Direções opostas. Hoje a emoção de uma promessa. Amanhã a realidade do descumprimento.
Sentidos de culatra. Hoje a acomodação, a fuga do ideal, a palavra impensada. Amanhã a chegada dolorosa do que não se evitou, do que não se quis enxergar.
Médicos acumulam experiências a respeito de dissociações temporais do aqui agora. Conhecem comportamentos de paciente que se enquadram na lição: faça o que eu digo hoje, não o que eu farei amanhã, com adendos sobre forças maiores que levam ao esforço menor.
Em questões de Prevenção na Saúde, há a gôndola do tabaco, há a gôndola do alimento pró-placa aterosclerótica, há a gôndola do sedentarismo, há a gôndola dos alertas científicos sobre maus hábitos. A motivação para selecionar o que se colocará no carrinho do bem-estar é influenciada pela disposição de momento e pela preocupação com o futuro, ora harmoniosas, ora dicotômicas.
A Bioética da Beira do leito valoriza o impacto dos embates entre desejo humano e razão científica e incorpora a noção da instabilidade de movimentos e de contramovimentos sob influência do estado afetivo. Como cardiologista testemunhei uma série de situações onde eventos graves não se tornaram chaves eliminadoras das algemas do tabaco, do alimento pró-placa aterosclerótica, do sedentarismo, evidenciando que a simplicidade da recomendação transformadora do médico colide com a complexidade de padrões de comportamento do paciente.
Em questões de Terapêutica, a Bioética da Beira do leito insere o reconhecimento dos costumes magnetizados pelo imediatismo e repelentes do melhor prognóstico, que participam das tomadas de decisão. Não faltam cenários onde a preferência por simplificação de conduta apega-se fortemente ao velho conceito osleriano (William Bart Osler-1849-1919) da Medicina como ciência da incerteza e arte da probabilidade. A individualidade de preferências está contemplada pela predisposição da Bioética de evitar aposições de qualquer rótulo indelével de CERTO ou de ERRADO https://bioamigo.com.br/?p=4798.
Há muitos exemplos da contraposição É fácil… Difícil Será… Relaciono abaixo 10 delas, representantes do descompasso entre presente e futuro, que se ajusta ao conceito de acrasia –disposição débil do caráter que prejudica que um desejo fundamentado na razão sobre um benefício movimente-se para a vontade da realização. https://bioamigo.com.br/?p=3347
- É fácil privilegiar o prazer de uma tragada de cigarro. Difícil será tragar os desprazeres das consequências da queima da saúde.

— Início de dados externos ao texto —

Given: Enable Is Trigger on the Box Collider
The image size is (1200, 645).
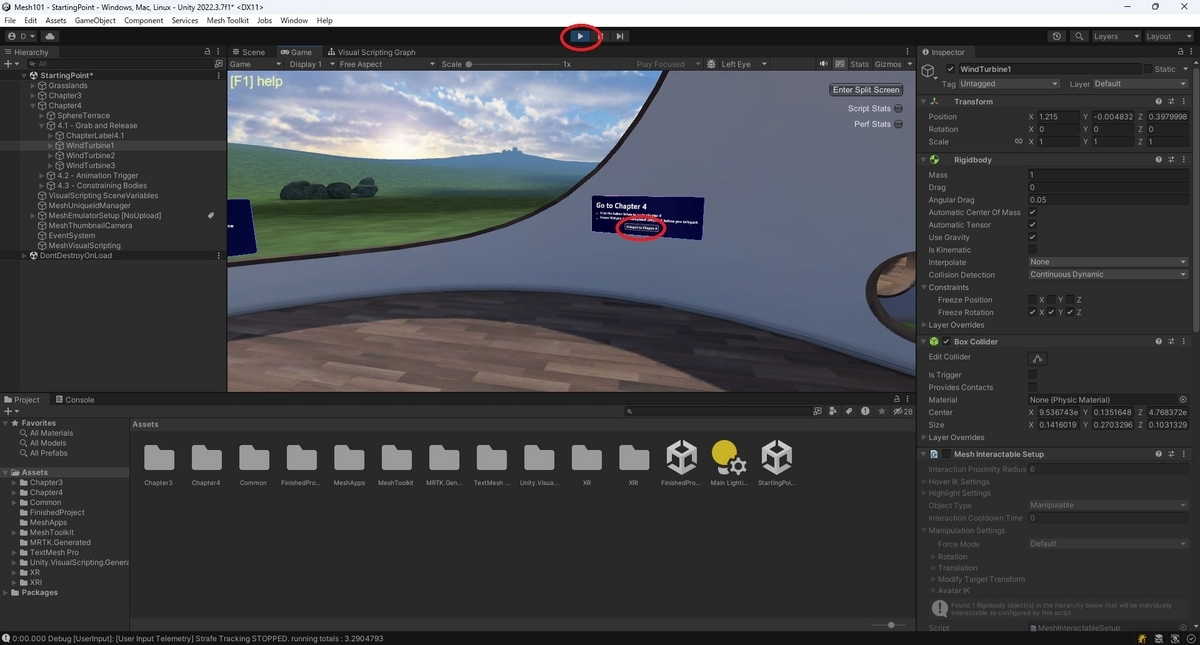Looking at the screenshot, I should point(1033,374).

- É fácil prometer o cumprimento regular de atividade física. Difícil será bloquear a “sabotagem” dos dias: a do escaldante hoje, a do rigoroso inverno amanhã e a do insone de ontem.

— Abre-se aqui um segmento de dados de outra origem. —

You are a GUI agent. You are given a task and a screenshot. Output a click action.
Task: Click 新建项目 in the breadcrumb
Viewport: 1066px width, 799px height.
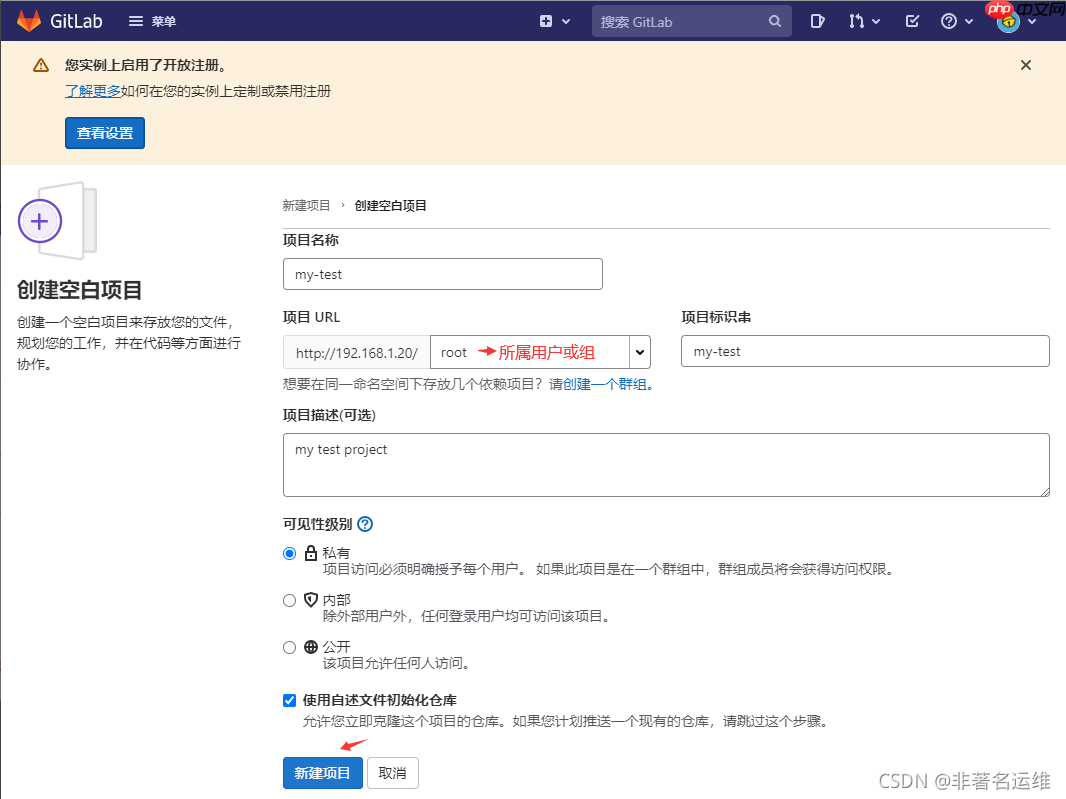point(306,205)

- É fácil criticar o médico pelo insucesso do tratamento. Difícil será admitir a própria displicência com as recomendações.

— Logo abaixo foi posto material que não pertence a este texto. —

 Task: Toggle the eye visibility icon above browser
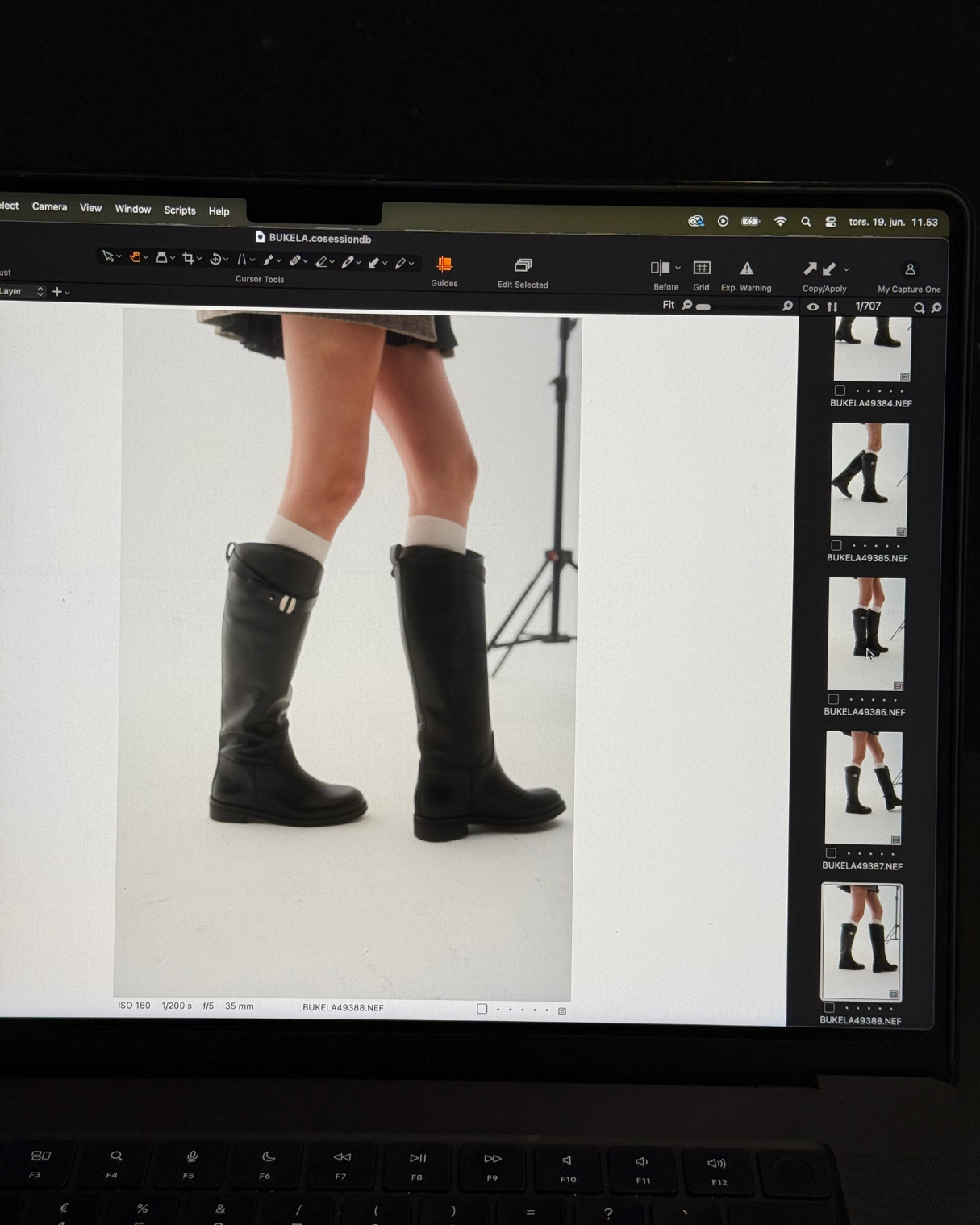coord(812,307)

- É fácil achar um clone do Dr. Google que explique o sintoma de melhor agrado pela negação de importância. Difícil será frustar-se com o diagnóstico realista do médico.
- É fácil decidir, enquanto sadio, que irá preferir não ser intubado ou levado para uma UTI. Difícil será manter mesmo pensamento padecendo do sofrimento antes apenas imaginado.
- É fácil ler a bula para bem saber o que estará tomando. Difícil será fazer o uso depois do pânico pela possibilidade de adversidade que soa atemorizante.
- É fácil solicitar ao médico que antecipe a alta hospitalar. Difícil será ver-se rapidamente de volta pela má evolução associada à alta precoce.
- É fácil desmarcar uma consulta médica com hora marcada. Difícil será enfrentar minutos de fila no PS procurado pouco tempo depois pelo agravamento do sintoma.
- É fácil pressionar o médico para que solicite uma série de exames sem nenhuma indicação clínica. Difícil será conviver com as incertezas de certos achados subclínicos.
- É fácil convencer o médico a prescrever um tranquilizante para dormir. Difícil será acordar para certas realidades incômodas causadoras da insônia.
A Bioética da Beira do leito enfatiza que juízos sobre o vínculo interpessoal entre médico e paciente não devem ignorar o determinante intrapessoal de decisões anti-saúde do paciente do qual ele não pode se eximir de responsabilidades. Por outro lado, a Bioética da Beira do leito dispõe-se à permanente reflexão a respeito de amparos éticos em prol, não somente da efetiva disposição da sociedade para a prática das orientações para benefício à saúde validadas pela técnico-ciência da Medicina, como também do alívio do peso destruidor da fraqueza da natureza humana sobre o empenho pretendido.